Gantz approves upgrade to stretch of West Bank barrier after spate of terror attacks

Steel fence similar to Gaza border to be built from Te’enim checkpoint to Oranit; several Palestinian attackers slipped through fence earlier this year

Emanuel (Mannie) Fabian is The Times of Israel's military correspondent

Defense Minister Benny Gantz tours the consruction of an upgraded West Bank security barrier, near the town of Salem, November 14, 2022. (Ariel Hermoni/Defense Ministry)
Defense Minister Benny Gantz tours the consruction of an upgraded West Bank security barrier, near the town of Salem, November 14, 2022. (Ariel Hermoni/Defense Ministry)

Defense Minister Benny Gantz on Monday approved plans to upgrade a section of the West Bank security barrier, months after a series of deadly terror attacks were committed by Palestinians who illegally entered Israel.

The Defense Ministry said a tall steel fence, similar to the ones on the borders with Egypt and the Gaza Strip, would replace a 50-kilometer (31-mile) stretch of fencing from the Te’enim checkpoint, near the settlement of Avnei Hefetz, to the settlement of Oranit.

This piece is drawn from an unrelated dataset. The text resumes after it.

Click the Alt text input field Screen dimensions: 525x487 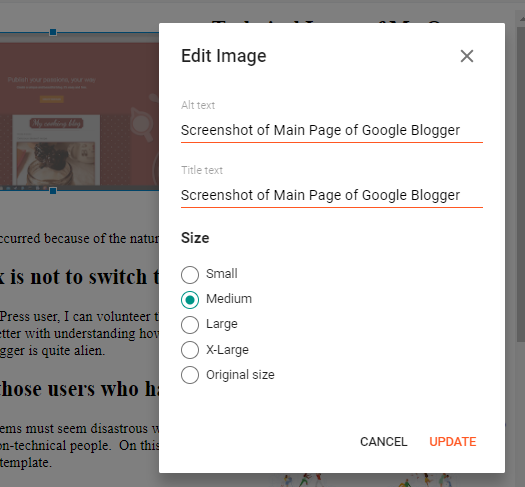click(331, 131)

In the summer, construction began on a 9-meter (30-foot) tall concrete wall to replace another 50-kilometer (31-mile) stretch of fencing from the town of Salem, close to the northern West Bank barrier, to the Te’enim checkpoint — one of the first sections of the barrier ever built, some 20 years ago.

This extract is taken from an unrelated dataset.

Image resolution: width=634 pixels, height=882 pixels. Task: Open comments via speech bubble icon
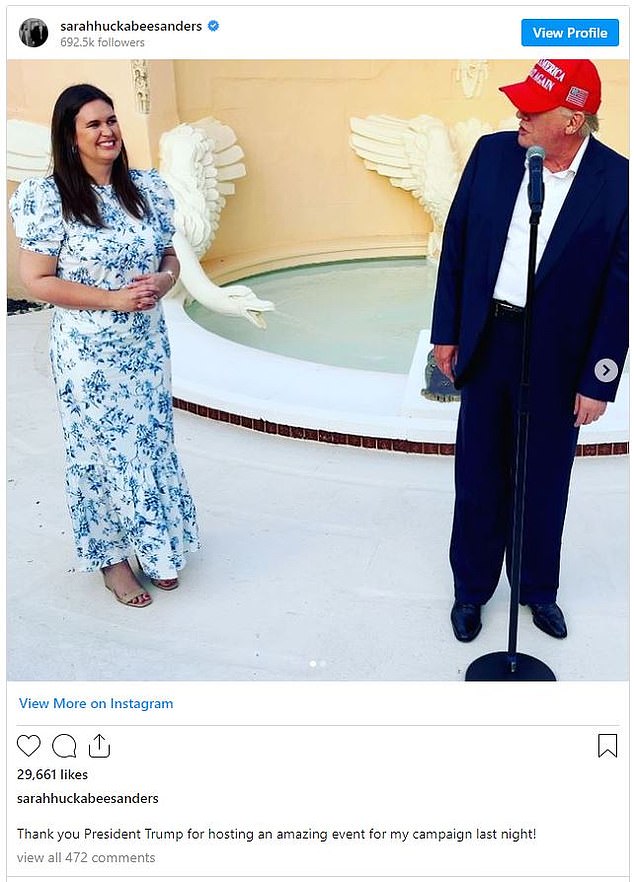click(64, 746)
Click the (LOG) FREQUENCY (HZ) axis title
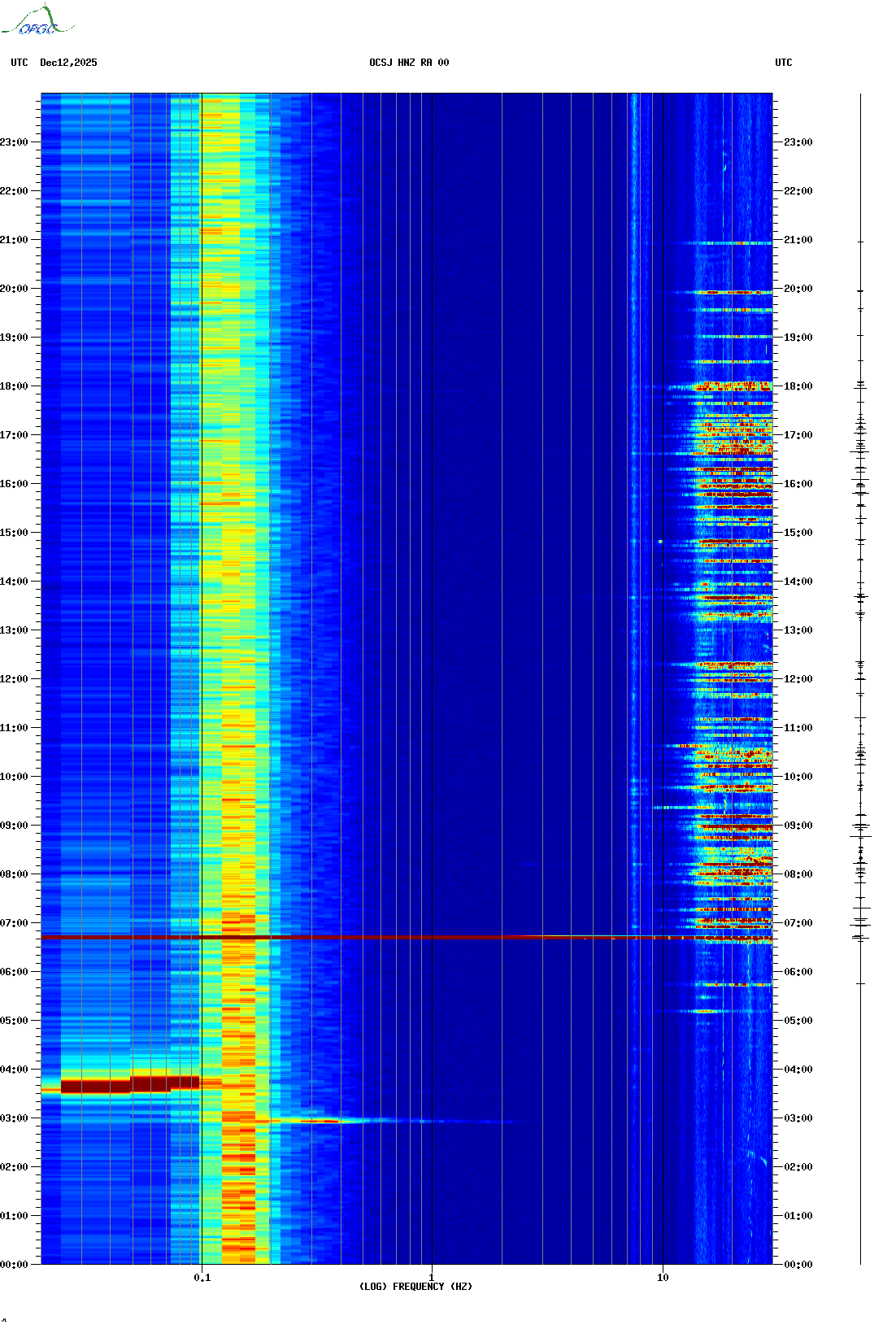 coord(415,1287)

Both upgraded sections will be equipped with surveillance cameras, sensors, and other technological means, the Defense Ministry said.

In July, the Israel Defense Forces also began a major engineering operation to strengthen defenses along the existing security fence in the Judean Desert area of the southern West Bank, digging a deep trench over some 20 kilometers (12 miles) to prevent the passage of people and vehicles.

Separately in April, work to fix up holes over dozens of kilometers of the fence began, following a spate of deadly terror attacks in Israel, including several in which terrorists from the northern West Bank entered Israel via large holes in the barrier.

Security forces work to repair holes in the West Bank security barrier on April 13, 2022. (Defense Ministry)

On April 7, a Palestinian gunman who entered Israel through a gap in the barrier shot three people dead in Tel Aviv. A week earlier, a Palestinian who also crossed through the barrier illegally — with a vehicle — shot and killed five people in Bnei Brak. And on May 5 in Elad, two Palestinians who entered Israel illegally killed three people in an axe attack.

Gantz, who toured the construction work near the northern West Bank’s Salem checkpoint on Monday, said the work was a “highly important defense mission.”

“I am proud of the defense establishment and the IDF for advancing the construction of hundreds of kilometers of barriers that will provide a solution to a variety of risks,” Gantz said in remarks provided by his office.

In this September 6, 2020 photo, Palestinian laborers cross illegally into Israel from the West Bank through an opening in a fence, south of the West Bank town of Hebron. (AP Photo/Oded Balilty, File)

Over the years, thousands of Palestinians would enter Israel every day through the gaps in the fence for work.

But in recent months, the IDF has dispatched thousands of troops in recent months to the seam zone area — a swath of West Bank land on the Israeli side of the barrier — to prevent Palestinians from crossing into Israel.

Last week, a Palestinian man was killed by Israeli troops after he allegedly attempted to damage the fence near the village of ‘Anin, west of the city of Jenin.

The West Bank security barrier was first proposed in the 1990s by then-prime minister Yitzhak Rabin, who saw it as a way to separate Israel from the Palestinians. But the project never materialized due to internal opposition.

It was only during the Second Intifada, as Israel fought waves of suicide bombings and other terrorist attacks emanating from the West Bank, that the idea was revived and kicked into high gear.

In this photo taken July 5, 2017, a section of the Israeli security barrier that divides Palestinian farmers lands and surrounds the city on three sides, in the West Bank city of Qalqilya. (AP Photo/Nasser Nasser)

Many credit the barrier with helping end that uprising, which lasted from 2000 to 2005, though of its planned 708-kilometer (440-mile) route, only 62% has been completed.

The security barrier did not come without controversy, as the fence sparked local demonstrations and international condemnation over its route, snaking into the West Bank through seized Palestinian fields and sometimes cutting off farmers from their land.

About 85% of the barrier runs within the West Bank, with the remaining 15% running along the Green Line — the pre-1967 ceasefire line that delineates Israel from the West Bank — and within Israeli territory. In total, the barrier is estimated to have cost the country some NIS 9 billion ($2.8 billion) according to the Knesset Research and Information Center.

For most of its original route, the barrier consists of a chain-link fence equipped with surveillance cameras and other sensors, buffered by barbed wire and a 60-meter (200 foot) wide exclusion area. In more urban areas — including around Jerusalem and Bethlehem — the barrier is not a fence but an eight- to nine-meter (26- to 30-foot) high concrete wall.